[SHORT EXERCISE] Reproduce the lines below word for word, starting at the first line and stopping after the line that contains "pyautogui.click(x=260, y=484)". Leave the pictures out of your copy.

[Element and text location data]

★ ★ ★ ★

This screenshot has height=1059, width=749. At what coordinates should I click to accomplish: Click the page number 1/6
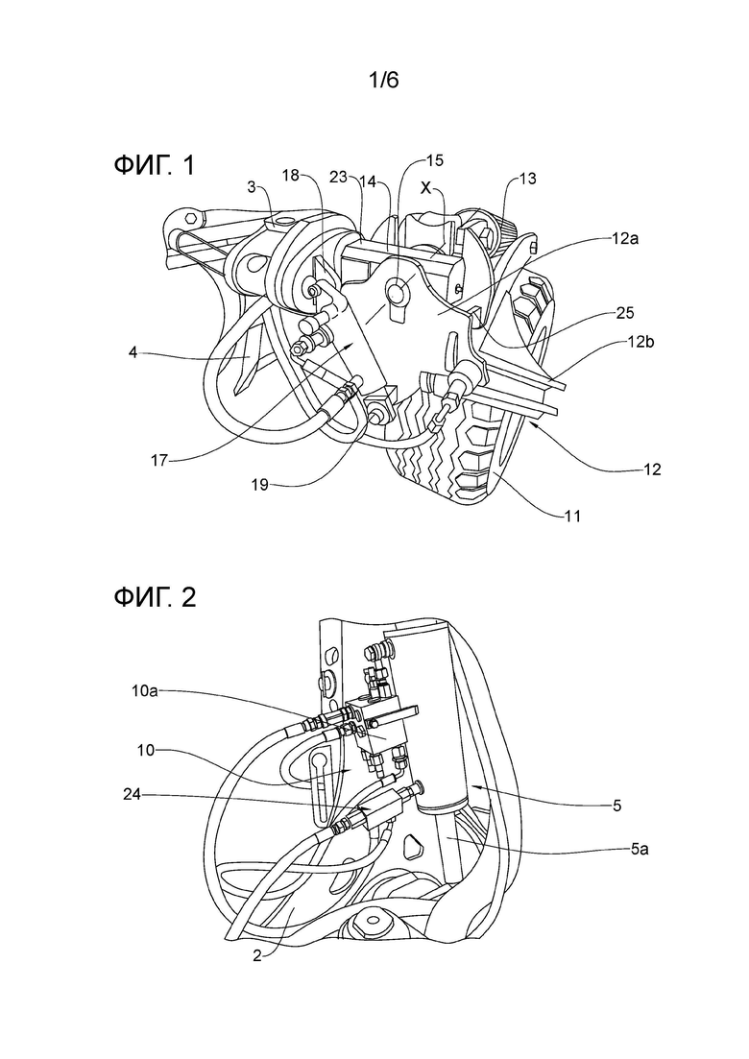pyautogui.click(x=383, y=81)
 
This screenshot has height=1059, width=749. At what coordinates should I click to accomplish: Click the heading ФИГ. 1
pyautogui.click(x=155, y=165)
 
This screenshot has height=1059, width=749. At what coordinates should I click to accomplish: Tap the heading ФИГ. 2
pyautogui.click(x=156, y=597)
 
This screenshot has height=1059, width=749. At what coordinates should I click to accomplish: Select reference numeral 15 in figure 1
pyautogui.click(x=435, y=160)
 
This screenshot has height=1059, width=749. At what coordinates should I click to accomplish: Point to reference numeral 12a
pyautogui.click(x=627, y=240)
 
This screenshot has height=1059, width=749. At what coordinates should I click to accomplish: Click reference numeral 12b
pyautogui.click(x=640, y=343)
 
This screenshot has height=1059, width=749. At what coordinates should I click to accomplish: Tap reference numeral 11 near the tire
pyautogui.click(x=572, y=517)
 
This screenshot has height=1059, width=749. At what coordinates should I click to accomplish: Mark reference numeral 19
pyautogui.click(x=260, y=484)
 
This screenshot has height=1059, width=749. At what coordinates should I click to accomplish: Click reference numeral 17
pyautogui.click(x=159, y=461)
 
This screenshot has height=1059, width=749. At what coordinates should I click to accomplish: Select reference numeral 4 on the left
pyautogui.click(x=133, y=351)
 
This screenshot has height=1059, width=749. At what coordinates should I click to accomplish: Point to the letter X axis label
pyautogui.click(x=425, y=188)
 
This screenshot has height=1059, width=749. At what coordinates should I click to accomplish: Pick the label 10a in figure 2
pyautogui.click(x=145, y=690)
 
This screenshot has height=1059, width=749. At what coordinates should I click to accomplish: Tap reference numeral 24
pyautogui.click(x=132, y=795)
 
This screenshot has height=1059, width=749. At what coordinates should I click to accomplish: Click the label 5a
pyautogui.click(x=639, y=849)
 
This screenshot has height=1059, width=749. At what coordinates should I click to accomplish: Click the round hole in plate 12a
pyautogui.click(x=397, y=291)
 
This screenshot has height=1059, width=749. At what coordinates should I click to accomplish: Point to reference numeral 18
pyautogui.click(x=290, y=176)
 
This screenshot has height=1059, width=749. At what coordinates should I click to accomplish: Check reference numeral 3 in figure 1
pyautogui.click(x=251, y=188)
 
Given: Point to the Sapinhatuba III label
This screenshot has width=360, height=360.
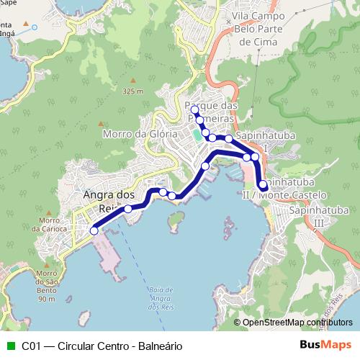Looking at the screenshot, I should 315,217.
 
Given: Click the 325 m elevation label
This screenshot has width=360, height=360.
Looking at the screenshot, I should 133,91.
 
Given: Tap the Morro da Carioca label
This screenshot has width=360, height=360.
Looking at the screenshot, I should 49,225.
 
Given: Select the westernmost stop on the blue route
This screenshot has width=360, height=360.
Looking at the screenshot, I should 94,231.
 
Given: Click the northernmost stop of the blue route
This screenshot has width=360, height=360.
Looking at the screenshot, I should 194,109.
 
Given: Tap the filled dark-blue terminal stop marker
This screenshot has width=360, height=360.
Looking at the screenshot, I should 263,184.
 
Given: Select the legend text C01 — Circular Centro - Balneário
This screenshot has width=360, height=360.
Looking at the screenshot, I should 102,346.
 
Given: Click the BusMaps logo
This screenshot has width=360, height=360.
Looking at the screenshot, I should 325,346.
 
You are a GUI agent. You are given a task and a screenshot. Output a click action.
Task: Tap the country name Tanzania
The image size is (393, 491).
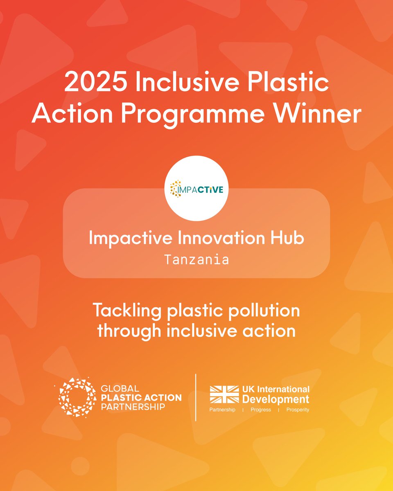(196, 260)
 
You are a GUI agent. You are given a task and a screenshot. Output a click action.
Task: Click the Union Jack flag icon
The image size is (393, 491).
(224, 394)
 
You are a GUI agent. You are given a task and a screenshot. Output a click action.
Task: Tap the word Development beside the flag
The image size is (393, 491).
(278, 399)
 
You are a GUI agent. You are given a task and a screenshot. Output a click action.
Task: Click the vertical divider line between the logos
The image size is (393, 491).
(196, 397)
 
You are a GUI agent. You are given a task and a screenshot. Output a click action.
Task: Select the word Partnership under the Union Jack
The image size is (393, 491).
(222, 410)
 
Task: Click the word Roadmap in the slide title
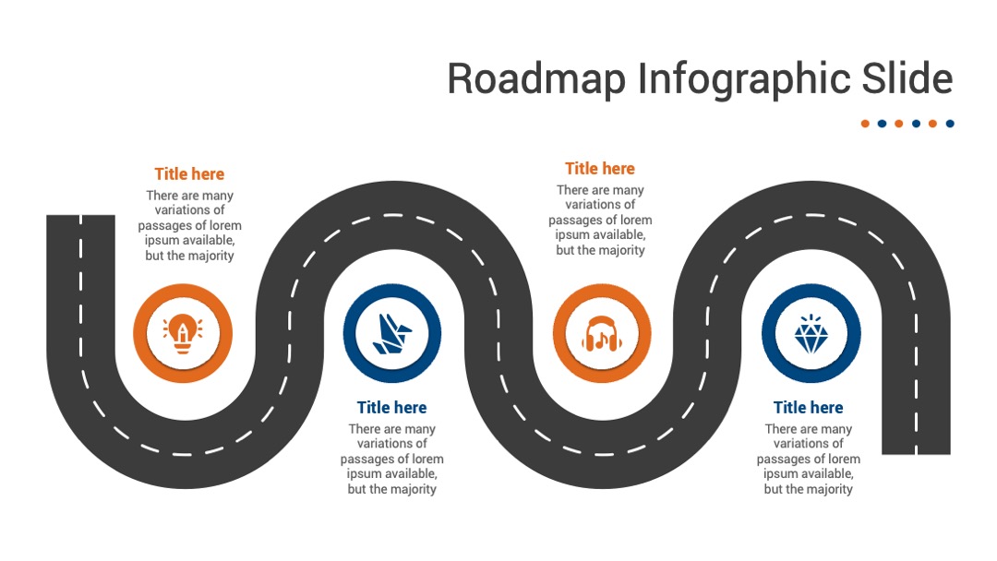tap(536, 78)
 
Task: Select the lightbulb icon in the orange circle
tap(183, 333)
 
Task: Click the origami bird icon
tap(391, 333)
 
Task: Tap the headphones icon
tap(602, 333)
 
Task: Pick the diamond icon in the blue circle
tap(811, 333)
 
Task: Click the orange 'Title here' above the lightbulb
tap(189, 174)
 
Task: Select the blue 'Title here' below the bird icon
tap(391, 407)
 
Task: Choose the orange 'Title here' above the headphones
tap(600, 168)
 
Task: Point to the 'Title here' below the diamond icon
tap(808, 407)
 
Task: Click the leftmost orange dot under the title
tap(865, 124)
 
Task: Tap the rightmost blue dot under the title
tap(950, 124)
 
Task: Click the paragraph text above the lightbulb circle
tap(189, 225)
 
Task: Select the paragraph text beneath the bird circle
tap(391, 459)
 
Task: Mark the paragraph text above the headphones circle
tap(600, 220)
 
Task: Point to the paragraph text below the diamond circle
tap(808, 459)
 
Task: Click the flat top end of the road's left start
tap(80, 216)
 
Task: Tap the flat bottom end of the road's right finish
tap(916, 453)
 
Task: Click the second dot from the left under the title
tap(882, 124)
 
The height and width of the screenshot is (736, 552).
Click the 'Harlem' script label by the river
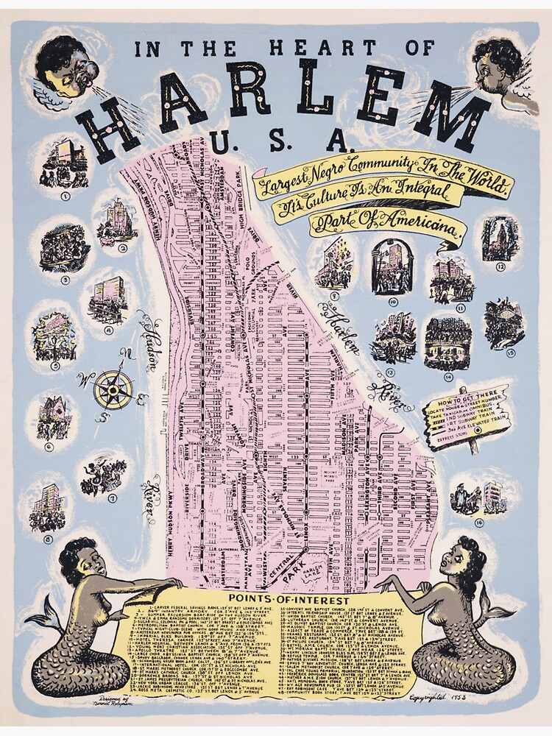click(346, 331)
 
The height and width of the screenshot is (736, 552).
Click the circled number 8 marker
click(48, 539)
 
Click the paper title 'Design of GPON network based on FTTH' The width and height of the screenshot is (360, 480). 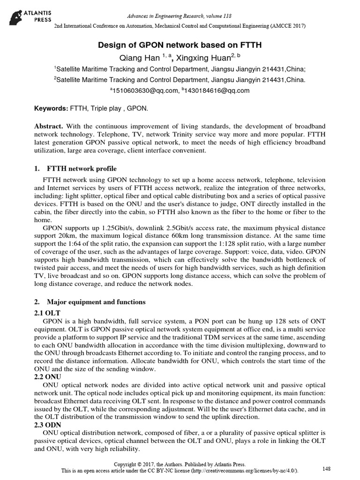click(180, 45)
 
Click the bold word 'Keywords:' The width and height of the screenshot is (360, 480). click(51, 109)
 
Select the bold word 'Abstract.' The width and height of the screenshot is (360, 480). click(49, 127)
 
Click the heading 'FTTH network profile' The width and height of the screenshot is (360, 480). click(82, 168)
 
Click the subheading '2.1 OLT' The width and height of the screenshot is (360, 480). click(48, 312)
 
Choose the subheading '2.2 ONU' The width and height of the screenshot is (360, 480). click(48, 376)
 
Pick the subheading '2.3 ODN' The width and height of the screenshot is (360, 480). click(48, 424)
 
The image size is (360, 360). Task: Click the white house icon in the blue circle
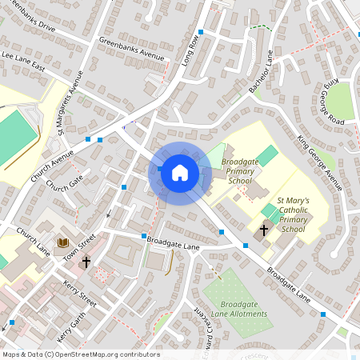pyautogui.click(x=179, y=172)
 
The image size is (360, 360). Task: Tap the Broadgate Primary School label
pyautogui.click(x=240, y=171)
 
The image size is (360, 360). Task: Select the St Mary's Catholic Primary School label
pyautogui.click(x=291, y=215)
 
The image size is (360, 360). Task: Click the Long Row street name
pyautogui.click(x=190, y=51)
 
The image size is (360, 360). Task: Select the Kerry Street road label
pyautogui.click(x=82, y=294)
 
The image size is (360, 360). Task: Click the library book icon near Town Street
pyautogui.click(x=62, y=242)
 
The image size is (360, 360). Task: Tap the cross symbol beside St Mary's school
pyautogui.click(x=264, y=230)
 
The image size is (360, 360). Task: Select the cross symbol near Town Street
pyautogui.click(x=86, y=262)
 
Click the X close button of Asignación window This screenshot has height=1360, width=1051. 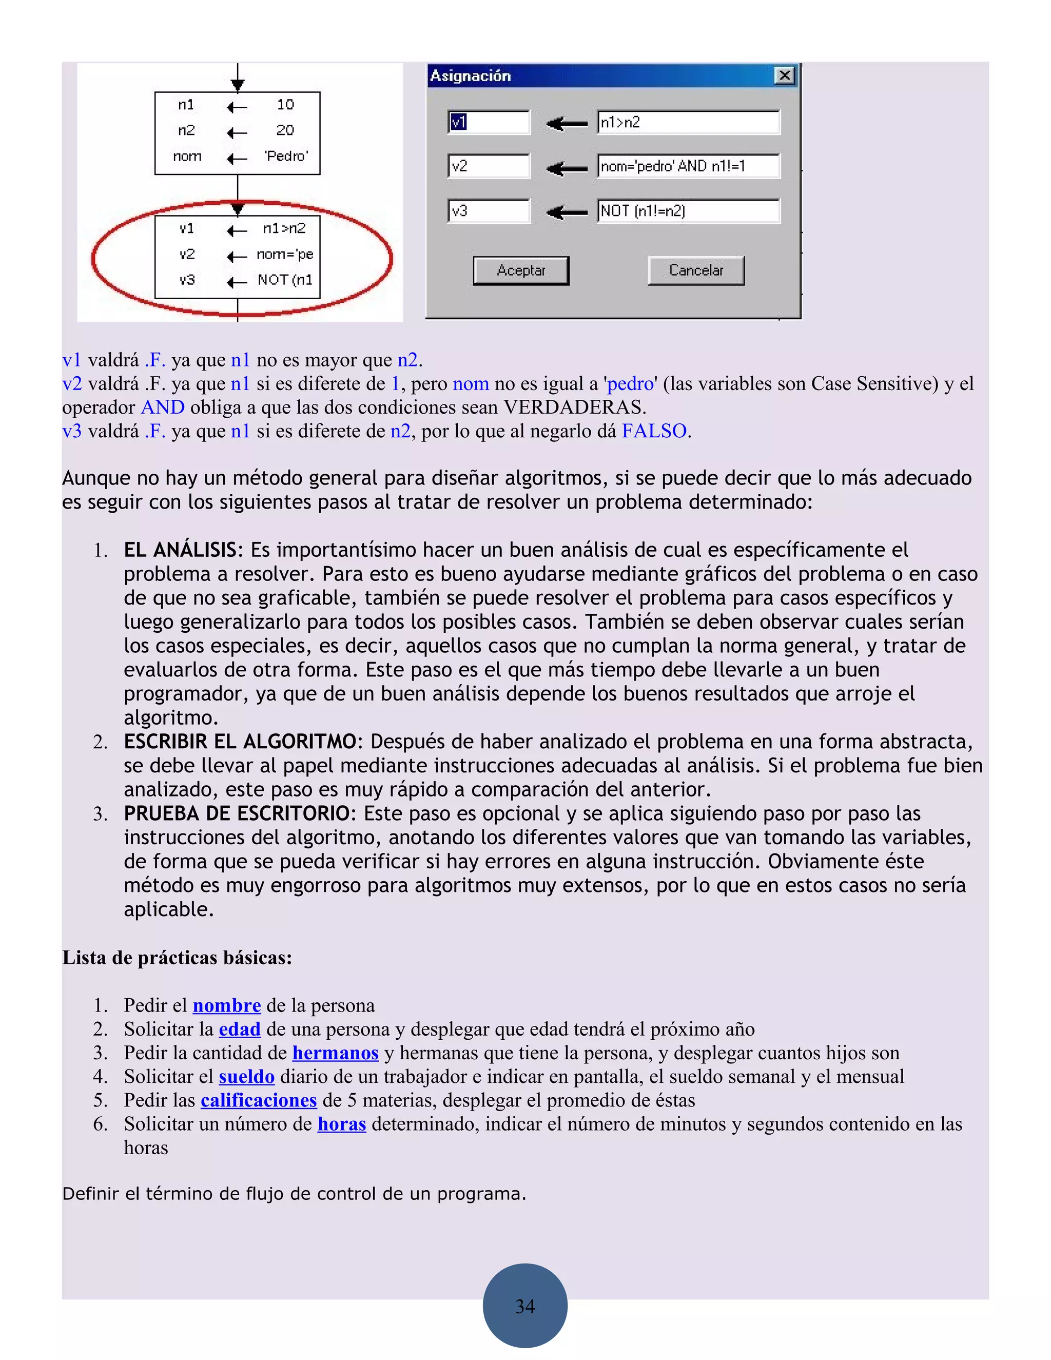tap(785, 75)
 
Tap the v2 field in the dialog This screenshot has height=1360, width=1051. tap(488, 166)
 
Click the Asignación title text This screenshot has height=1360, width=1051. tap(470, 76)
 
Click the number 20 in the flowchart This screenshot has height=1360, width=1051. tap(285, 130)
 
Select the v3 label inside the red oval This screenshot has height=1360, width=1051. tap(187, 280)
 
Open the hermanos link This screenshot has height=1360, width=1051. tap(335, 1053)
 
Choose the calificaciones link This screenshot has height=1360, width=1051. tap(259, 1100)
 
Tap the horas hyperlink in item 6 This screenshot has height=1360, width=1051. tap(341, 1123)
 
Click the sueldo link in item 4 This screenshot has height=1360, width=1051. tap(246, 1076)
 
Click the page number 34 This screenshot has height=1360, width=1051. tap(525, 1306)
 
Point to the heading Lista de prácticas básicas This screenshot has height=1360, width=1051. tap(177, 957)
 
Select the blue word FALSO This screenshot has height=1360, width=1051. tap(654, 431)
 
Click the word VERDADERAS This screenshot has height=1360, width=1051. tap(573, 407)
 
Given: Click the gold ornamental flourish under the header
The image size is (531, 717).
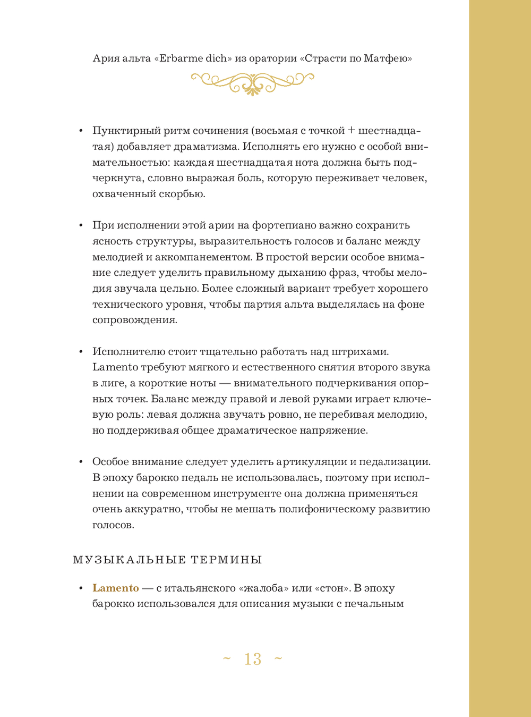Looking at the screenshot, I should coord(252,83).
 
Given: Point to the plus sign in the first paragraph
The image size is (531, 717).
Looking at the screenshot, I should coord(352,131).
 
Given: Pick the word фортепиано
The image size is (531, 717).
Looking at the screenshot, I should coord(286,225).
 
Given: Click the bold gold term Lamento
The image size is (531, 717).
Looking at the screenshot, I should coord(116,588).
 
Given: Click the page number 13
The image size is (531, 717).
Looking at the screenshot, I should coord(253,660).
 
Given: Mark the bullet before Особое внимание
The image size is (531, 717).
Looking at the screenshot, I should coord(81,462).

★ ★ ★ ★

[FINISHED ANSWER]
This screenshot has height=1059, width=749. At what coordinates should I click to accomplish: Click the page number 1/6
pyautogui.click(x=383, y=81)
 
This screenshot has height=1059, width=749. At what coordinates should I click to accomplish: Click the heading ФИГ. 1
pyautogui.click(x=155, y=165)
 
This screenshot has height=1059, width=749. At what coordinates should I click to accomplish: Tap the heading ФИГ. 2
pyautogui.click(x=156, y=597)
 
This screenshot has height=1059, width=749. At what coordinates should I click to accomplish: Select reference numeral 15 in figure 1
pyautogui.click(x=435, y=160)
 
This screenshot has height=1059, width=749. At what coordinates should I click to accomplish: Point to reference numeral 12a
pyautogui.click(x=627, y=240)
 
This screenshot has height=1059, width=749. At what coordinates should I click to accomplish: Click reference numeral 12b
pyautogui.click(x=640, y=343)
 
This screenshot has height=1059, width=749. At what coordinates should I click to accomplish: Tap reference numeral 11 near the tire
pyautogui.click(x=572, y=517)
 
This screenshot has height=1059, width=749. At what coordinates should I click to accomplish: Mark reference numeral 19
pyautogui.click(x=260, y=484)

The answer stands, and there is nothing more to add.